Best European Fiction 2011
Edited by Aleksandar Hemon, Dalkey Archive, $16.95 trade paper (522p) ISBN 978-1-56478-600-5
With authors ranging from the familiar (Hilary Mantel) to the obscure (Macedonia's Blaze Minevski) to the internationally acclaimed but underappreciated in the U.S.A. (Spain's Enrique Vila-Matas; Hungary's László Krasznahorkai; Poland's Olga Tokarczuk), the second volume of this lauded series makes good on the first's promise. Zurab Lezhava's "Sex for Fridge" is the madcap story of a Georgian woman who tries to trade her body for a discount on a run-down refrigerator. Iulian Ciocan's "Auntie Frosea" takes as its depressing protagonist an impoverished Moldovan housewife whose only knowledge of the world outside her village comes from the beamed-in Brazilian soap opera she's addicted to.

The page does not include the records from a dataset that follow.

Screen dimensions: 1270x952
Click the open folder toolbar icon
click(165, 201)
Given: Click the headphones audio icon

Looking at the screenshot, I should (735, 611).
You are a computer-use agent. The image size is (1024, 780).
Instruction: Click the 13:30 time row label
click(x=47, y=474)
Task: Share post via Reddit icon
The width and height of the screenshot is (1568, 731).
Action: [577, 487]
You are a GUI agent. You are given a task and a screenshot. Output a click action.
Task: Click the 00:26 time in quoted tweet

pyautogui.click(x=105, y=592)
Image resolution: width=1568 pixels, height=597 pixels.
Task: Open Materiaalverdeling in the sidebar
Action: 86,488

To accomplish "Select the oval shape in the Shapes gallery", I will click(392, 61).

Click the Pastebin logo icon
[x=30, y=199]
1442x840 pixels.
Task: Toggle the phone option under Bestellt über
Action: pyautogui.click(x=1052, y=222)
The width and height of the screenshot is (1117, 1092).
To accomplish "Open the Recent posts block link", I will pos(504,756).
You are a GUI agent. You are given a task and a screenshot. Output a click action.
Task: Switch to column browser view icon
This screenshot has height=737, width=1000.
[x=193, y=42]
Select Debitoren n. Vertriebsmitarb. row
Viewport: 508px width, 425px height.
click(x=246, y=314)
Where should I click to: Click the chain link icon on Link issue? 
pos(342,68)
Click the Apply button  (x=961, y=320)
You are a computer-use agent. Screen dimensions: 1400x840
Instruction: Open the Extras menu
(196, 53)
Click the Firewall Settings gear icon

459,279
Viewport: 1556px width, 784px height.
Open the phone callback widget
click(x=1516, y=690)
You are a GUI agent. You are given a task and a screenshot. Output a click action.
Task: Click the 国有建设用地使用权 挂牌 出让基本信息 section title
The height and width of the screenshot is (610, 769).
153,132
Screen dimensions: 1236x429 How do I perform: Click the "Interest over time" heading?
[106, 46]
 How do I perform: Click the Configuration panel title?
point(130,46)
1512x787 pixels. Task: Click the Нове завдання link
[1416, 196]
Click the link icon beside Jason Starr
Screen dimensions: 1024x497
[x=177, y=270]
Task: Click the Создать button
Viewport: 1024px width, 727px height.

There's also plenty of Euro-surrealism: Olga Tokarczuk's haunting "The Ugliest Woman in the World" tells the story of a man who marries and has kids with a rather unbecoming woman, while László Krasznahorkai's "The Bill" is a nine-page, one-sentence meditation on the zone between male desire and possession. With stories from Montenegro, Cyprus, and even tiny Liechtenstein aside works from Turkey, Estonia, and most of Western Europe, this edition packs both a stylistic punch and a satisfying range. (Nov.)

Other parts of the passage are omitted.